该实验旨在探究学习率与梯度下降速度及效果的关系。

# Experiment 2: Multivariate Linear Regression

This is the report of Experiment 2: Multivariate Linear Regression.

# Purpose

In this experiment, we want to find the influence of learning rate( $\alpha$ ) on convergence and gradient decent efficiency.

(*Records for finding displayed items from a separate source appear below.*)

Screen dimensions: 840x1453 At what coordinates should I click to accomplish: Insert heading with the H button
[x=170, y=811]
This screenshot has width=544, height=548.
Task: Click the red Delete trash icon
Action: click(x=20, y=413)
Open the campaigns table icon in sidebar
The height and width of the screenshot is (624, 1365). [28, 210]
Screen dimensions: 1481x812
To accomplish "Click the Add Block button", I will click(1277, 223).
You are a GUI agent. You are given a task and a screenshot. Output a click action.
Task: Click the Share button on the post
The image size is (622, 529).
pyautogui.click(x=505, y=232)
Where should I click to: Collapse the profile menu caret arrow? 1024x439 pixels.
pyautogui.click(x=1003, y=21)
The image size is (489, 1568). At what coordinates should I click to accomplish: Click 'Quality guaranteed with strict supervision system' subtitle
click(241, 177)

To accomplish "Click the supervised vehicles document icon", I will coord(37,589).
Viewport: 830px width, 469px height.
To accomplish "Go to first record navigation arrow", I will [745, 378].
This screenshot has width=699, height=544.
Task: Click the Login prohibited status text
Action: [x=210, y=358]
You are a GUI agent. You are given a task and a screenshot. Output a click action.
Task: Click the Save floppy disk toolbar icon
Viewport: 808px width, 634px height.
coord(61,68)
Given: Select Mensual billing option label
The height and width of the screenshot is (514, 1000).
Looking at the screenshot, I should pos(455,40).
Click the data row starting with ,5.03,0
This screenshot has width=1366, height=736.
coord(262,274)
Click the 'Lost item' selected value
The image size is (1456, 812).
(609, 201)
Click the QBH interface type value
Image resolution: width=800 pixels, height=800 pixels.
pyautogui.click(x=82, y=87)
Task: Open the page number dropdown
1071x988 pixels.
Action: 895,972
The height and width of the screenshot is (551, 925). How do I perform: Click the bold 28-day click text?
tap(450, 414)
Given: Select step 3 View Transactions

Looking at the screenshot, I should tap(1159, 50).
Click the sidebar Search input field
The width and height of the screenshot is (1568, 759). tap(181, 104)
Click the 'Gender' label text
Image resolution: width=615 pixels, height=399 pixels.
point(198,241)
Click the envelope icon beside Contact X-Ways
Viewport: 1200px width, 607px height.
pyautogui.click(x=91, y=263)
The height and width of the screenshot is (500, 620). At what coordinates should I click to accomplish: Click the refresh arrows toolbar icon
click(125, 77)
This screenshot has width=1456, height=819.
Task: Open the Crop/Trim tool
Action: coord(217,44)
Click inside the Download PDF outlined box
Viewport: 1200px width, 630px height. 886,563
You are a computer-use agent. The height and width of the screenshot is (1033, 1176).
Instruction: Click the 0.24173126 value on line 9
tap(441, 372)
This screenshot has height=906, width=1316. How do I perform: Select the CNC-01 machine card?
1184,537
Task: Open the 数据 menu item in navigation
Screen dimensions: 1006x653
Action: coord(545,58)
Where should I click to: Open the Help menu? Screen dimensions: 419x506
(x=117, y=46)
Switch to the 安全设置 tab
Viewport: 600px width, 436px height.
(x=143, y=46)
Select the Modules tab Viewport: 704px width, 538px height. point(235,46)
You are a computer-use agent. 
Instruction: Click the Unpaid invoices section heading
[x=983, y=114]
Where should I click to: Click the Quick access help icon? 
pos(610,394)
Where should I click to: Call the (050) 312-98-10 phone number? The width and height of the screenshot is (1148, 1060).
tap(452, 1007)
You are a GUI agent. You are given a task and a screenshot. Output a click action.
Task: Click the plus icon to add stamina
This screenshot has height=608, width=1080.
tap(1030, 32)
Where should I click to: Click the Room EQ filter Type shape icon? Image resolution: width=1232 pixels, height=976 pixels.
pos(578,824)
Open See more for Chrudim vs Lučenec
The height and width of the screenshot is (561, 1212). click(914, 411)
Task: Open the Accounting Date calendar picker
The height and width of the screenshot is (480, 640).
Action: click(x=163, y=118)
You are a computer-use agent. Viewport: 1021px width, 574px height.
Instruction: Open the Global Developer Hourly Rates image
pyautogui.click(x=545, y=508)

The value of inputs $x^{(i)}$ is the living area and the number of bedrooms, the outputs $y^{(i)}$ are the housing prices in Portland, Oregon.

# Hypothesis

We hypothesize that living area and the number of bedrooms ( $\boldsymbol{x}$ ) are linear independent with housing prices ( $y$ ).

# Procedure

Because I want to figure out the influence of learning rate( $\alpha$ ), I choose different $\alpha$ , and draw the change of cost function $J(\theta)$ in $50$ iterations. The cost function $J(\theta)$ is defined as:

$J(\theta) := \frac{1}{2m}\sum_{i=1}^m\left(h_\theta({x}^{(i)}-{y}^{(i)}\right)^2 = \frac{1}{2m}(X\theta - \vec{y})^\top(X\theta - \vec{y})$

# Answer of the questions

# Question 5.1

I choose $4$ different $\alpha$ to draw the picture. The results are like these:

result of 1500 iterations

I found that when the learning rate is too small, the convergence speed is too slow. For example, when $\alpha = 0.03$ , we can't find the minimum value of $J(\theta)$ after $50$ iterations. When the learning rate is too large, it may be get the optimal $\theta$ in few iterations, but $J(\theta)$ will not converge, but will keep oscillating around the minimum of $J(\theta)$ .

# Question 5.2

I choose $\alpha = 0.1$ , after $50$ iterations,

$\theta = (337967.476969,103305.562027,-252.101002)^\top$

Using that $\theta$ , the predicted price of a house with $1650$ square feet and 3 bedrooms is $292437.89$ .

# Question 6

With the formula $\theta = (X^\top X)^{-1}X^\top \vec{y}$ , I got that

$\theta = (89597.909543,139.210674,-8738.019112)^\top$

Using this $\theta$ , the predicted price of a house with $1650$ square feet and 3 bedrooms is $293081.46$ . The price didn't same, but the error is within the allowable range.